**WORK ITEM**
What lines of the data hold the string "Performing"? Copy them all.

**DATA SUPPLIED**
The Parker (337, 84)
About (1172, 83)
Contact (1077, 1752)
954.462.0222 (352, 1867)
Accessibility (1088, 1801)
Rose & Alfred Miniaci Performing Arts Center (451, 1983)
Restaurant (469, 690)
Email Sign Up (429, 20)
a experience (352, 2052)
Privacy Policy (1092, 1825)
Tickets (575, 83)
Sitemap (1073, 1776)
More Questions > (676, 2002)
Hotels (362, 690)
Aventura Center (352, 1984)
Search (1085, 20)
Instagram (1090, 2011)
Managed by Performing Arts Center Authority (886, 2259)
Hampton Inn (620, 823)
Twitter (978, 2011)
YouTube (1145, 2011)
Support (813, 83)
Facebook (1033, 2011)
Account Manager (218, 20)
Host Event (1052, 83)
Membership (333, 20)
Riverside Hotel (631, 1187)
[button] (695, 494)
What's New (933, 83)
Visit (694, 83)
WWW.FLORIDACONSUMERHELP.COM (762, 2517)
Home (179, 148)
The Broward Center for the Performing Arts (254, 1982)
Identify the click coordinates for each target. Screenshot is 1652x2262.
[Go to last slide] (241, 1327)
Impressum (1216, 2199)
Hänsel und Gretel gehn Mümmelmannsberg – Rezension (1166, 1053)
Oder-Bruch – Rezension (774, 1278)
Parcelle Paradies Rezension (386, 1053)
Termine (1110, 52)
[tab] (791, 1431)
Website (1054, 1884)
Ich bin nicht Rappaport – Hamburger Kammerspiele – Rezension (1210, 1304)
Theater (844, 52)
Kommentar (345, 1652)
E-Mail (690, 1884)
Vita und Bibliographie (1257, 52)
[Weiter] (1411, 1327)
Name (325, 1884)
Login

**PROBLEM SOLUTION**
Rose & Alfred Miniaci Performing Arts Center (451, 1983)
Managed by Performing Arts Center Authority (886, 2259)
The Broward Center for the Performing Arts (254, 1982)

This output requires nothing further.